Court File and Parties
Superior Court of Justice Commercial List
Endorsement
Court File No.: CV-17-00011854-00CL Date: January 4, 2024 No. on List: 2
Title of Proceeding: 1199403 Ontario Inc., et al vs. Saptashva Solar S. A., et al
Before: Mr. Justice Osborne
Participant Information
For Plaintiff, Applicant, Moving Party: Name of Person Appearing: Stephen Mark Turk Name of Party: For the Plaintiff Contact Info: sturk@stephenturklaw.com
For Defendant, Respondent, Responding Party: Name of Person Appearing: Elham Beygi Name of Party: For the Defendants Contact Info: Beygi@englobelaw.com Name of Person Appearing: Allan Morrison Name of Party: For the Defendants Contact Info: allan@morrisonlaw.com
For Other, Self-Represented: Name of Person Appearing: Samuel Mosonyi Name of Party: Counsel for Receiver Ira Smith Contact Info: smosonyi@robapp.com
Court File No.: CV-17-00011854-00CL Date: 20240104 Ontario - Superior Court of Justice – Commercial List
Re: 1199403 Ontario Inc., 1274442 Ontario Inc., 1034523 Ontario Ltd., and Gulu Thadani, Plaintiffs And: Saptashva Solar S.A., Enriroen Inc., Harshal Gunde, Toronto Hydro-Electric System Limited, and Independent Electricity System Operator (a.k.a. Ontario Power Authority), Defendants
Before: Peter J. Osborne J.
Counsel: Stephen M. Turk, for the Plaintiffs Elham Beygi and Allan Morrison, for the Defendants
Heard: January 3, 2024
Endorsement
OSBORNE J.
[1] The Defendants seek an adjournment of the full day appointment for the hearing of two motions: their cross-motion together with the motion of the Plaintiffs, which hearing is scheduled for next Tuesday, January 9. The request for an adjournment is opposed by the Plaintiffs.
[2] In the circumstances, I decline to adjourn the hearing of the motions. Both motions will proceed to hearing on their merits next Tuesday, January 9, as scheduled.

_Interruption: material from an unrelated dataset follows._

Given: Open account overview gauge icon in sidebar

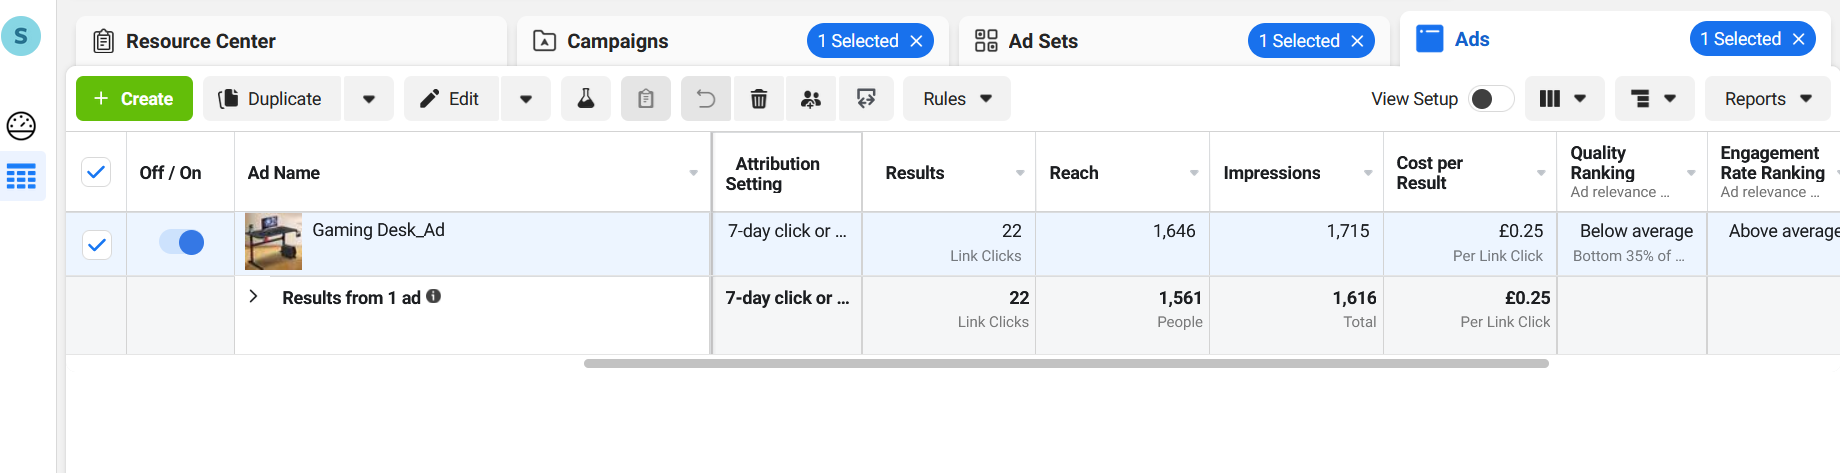Looking at the screenshot, I should (x=21, y=126).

[3] The Plaintiffs have brought a motion seeking an order lifting the temporary stay of the enforcement of a Writ of Seizure and Sale dated March 23, 2018, and an order permitting the sale of real property owned by the Defendant, judgment debtor, Harshal Gunde (“Mr. Gunde”). Mr. Gunde is the guarantor of the indebtedness of the corporate Defendant, Saptashva Solar S.A., a company he owns and controls, but which is currently in receivership. The Plaintiffs sued on the guarantee.
[4] Mr. Gunde did not defend this action, was noted in default, and default judgment was granted on March 16, 2018 against him on the personal guarantee. It was further to that judgment that the Writ of Seizure and Sale was issued on March 23, 2008.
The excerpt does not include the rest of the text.